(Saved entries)
━━━━━━━━━━━━━━━━━━━━

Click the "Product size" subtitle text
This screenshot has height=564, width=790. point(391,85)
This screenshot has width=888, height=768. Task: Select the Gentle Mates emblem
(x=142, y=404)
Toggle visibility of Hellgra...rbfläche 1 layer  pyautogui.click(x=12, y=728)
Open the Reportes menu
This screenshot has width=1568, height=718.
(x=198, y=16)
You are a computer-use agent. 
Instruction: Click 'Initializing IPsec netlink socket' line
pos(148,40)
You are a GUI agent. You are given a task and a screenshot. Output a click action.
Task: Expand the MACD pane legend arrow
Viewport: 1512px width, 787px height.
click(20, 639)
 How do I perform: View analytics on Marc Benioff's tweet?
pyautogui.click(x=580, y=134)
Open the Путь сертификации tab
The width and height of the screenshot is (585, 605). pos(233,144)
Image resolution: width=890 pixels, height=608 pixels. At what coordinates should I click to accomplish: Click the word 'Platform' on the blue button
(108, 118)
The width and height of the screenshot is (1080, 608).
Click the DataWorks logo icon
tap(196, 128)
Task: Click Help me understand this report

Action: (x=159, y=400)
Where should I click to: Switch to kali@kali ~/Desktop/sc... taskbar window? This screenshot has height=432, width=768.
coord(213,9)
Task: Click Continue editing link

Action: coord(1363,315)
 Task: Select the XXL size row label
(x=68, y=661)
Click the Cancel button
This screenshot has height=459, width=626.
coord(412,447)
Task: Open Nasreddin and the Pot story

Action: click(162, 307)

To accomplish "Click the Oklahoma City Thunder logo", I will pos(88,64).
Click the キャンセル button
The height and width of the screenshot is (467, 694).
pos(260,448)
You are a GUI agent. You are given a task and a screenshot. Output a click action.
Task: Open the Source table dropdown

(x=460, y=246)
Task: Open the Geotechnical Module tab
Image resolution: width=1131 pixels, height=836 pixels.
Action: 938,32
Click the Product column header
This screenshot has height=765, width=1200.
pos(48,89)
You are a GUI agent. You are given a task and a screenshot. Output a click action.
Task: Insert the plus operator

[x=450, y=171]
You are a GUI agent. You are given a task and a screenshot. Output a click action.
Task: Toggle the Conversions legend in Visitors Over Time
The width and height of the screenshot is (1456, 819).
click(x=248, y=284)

━━━━━━━━━━━━━━━━━━━━

Problem to solve:
Could you copy each line above word for word?

Output:
Click the "Product size" subtitle text
This screenshot has height=564, width=790. point(391,85)
This screenshot has width=888, height=768. Task: Select the Gentle Mates emblem
(x=142, y=404)
Toggle visibility of Hellgra...rbfläche 1 layer  pyautogui.click(x=12, y=728)
Open the Reportes menu
This screenshot has width=1568, height=718.
(x=198, y=16)
You are a computer-use agent. 
Instruction: Click 'Initializing IPsec netlink socket' line
pos(148,40)
You are a GUI agent. You are given a task and a screenshot. Output a click action.
Task: Expand the MACD pane legend arrow
Viewport: 1512px width, 787px height.
click(20, 639)
 How do I perform: View analytics on Marc Benioff's tweet?
pyautogui.click(x=580, y=134)
Open the Путь сертификации tab
The width and height of the screenshot is (585, 605). pos(233,144)
Image resolution: width=890 pixels, height=608 pixels. At what coordinates should I click to accomplish: Click the word 'Platform' on the blue button
(108, 118)
The width and height of the screenshot is (1080, 608).
Click the DataWorks logo icon
tap(196, 128)
Task: Click Help me understand this report

Action: (x=159, y=400)
Where should I click to: Switch to kali@kali ~/Desktop/sc... taskbar window? This screenshot has height=432, width=768.
coord(213,9)
Task: Click Continue editing link

Action: coord(1363,315)
 Task: Select the XXL size row label
(x=68, y=661)
Click the Cancel button
This screenshot has height=459, width=626.
coord(412,447)
Task: Open Nasreddin and the Pot story

Action: click(162, 307)

To accomplish "Click the Oklahoma City Thunder logo", I will pos(88,64).
Click the キャンセル button
The height and width of the screenshot is (467, 694).
pos(260,448)
You are a GUI agent. You are given a task and a screenshot. Output a click action.
Task: Open the Source table dropdown

(x=460, y=246)
Task: Open the Geotechnical Module tab
Image resolution: width=1131 pixels, height=836 pixels.
Action: 938,32
Click the Product column header
This screenshot has height=765, width=1200.
pos(48,89)
You are a GUI agent. You are given a task and a screenshot. Output a click action.
Task: Insert the plus operator

[x=450, y=171]
You are a GUI agent. You are given a task and a screenshot. Output a click action.
Task: Toggle the Conversions legend in Visitors Over Time
The width and height of the screenshot is (1456, 819).
click(x=248, y=284)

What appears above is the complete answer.